(Stored items)

== Segment start ==

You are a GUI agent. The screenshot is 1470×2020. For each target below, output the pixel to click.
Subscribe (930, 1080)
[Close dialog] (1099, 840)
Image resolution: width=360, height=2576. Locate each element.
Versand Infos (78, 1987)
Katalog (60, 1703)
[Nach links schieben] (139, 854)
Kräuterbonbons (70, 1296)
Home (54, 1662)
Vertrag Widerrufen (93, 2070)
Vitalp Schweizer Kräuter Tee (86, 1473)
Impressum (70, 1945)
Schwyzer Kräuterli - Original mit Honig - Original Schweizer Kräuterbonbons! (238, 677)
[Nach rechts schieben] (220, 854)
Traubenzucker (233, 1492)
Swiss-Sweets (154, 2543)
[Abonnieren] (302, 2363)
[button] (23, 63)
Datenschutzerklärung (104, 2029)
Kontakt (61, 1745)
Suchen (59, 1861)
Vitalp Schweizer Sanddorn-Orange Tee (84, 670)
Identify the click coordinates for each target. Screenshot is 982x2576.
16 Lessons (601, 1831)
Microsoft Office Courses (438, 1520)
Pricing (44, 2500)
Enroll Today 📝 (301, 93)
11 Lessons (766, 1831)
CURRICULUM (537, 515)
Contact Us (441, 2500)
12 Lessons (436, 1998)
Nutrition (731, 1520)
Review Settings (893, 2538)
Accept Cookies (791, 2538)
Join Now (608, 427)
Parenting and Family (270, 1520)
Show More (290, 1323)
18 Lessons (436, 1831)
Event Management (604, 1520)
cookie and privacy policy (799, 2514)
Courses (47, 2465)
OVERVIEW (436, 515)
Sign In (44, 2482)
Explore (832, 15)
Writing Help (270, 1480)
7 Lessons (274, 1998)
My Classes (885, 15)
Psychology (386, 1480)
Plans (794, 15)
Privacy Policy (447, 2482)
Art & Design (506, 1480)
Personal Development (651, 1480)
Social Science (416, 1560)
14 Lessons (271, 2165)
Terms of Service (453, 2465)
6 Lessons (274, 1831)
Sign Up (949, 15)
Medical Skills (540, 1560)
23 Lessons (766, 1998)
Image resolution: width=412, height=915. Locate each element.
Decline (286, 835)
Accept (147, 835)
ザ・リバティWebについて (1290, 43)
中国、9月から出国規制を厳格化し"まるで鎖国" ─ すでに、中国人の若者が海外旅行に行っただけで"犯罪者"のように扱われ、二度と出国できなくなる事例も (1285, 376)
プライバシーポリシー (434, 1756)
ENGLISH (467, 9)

== Segment end ==

- **What you will do**: Reproduce the records above exactly, from the first line through the line containing "Swiss-Sweets (154, 2543)", and output nothing else.

- **Solution**:
You are a GUI agent. The screenshot is 1470×2020. For each target below, output the pixel to click.
Subscribe (930, 1080)
[Close dialog] (1099, 840)
Image resolution: width=360, height=2576. Locate each element.
Versand Infos (78, 1987)
Katalog (60, 1703)
[Nach links schieben] (139, 854)
Kräuterbonbons (70, 1296)
Home (54, 1662)
Vertrag Widerrufen (93, 2070)
Vitalp Schweizer Kräuter Tee (86, 1473)
Impressum (70, 1945)
Schwyzer Kräuterli - Original mit Honig - Original Schweizer Kräuterbonbons! (238, 677)
[Nach rechts schieben] (220, 854)
Traubenzucker (233, 1492)
Swiss-Sweets (154, 2543)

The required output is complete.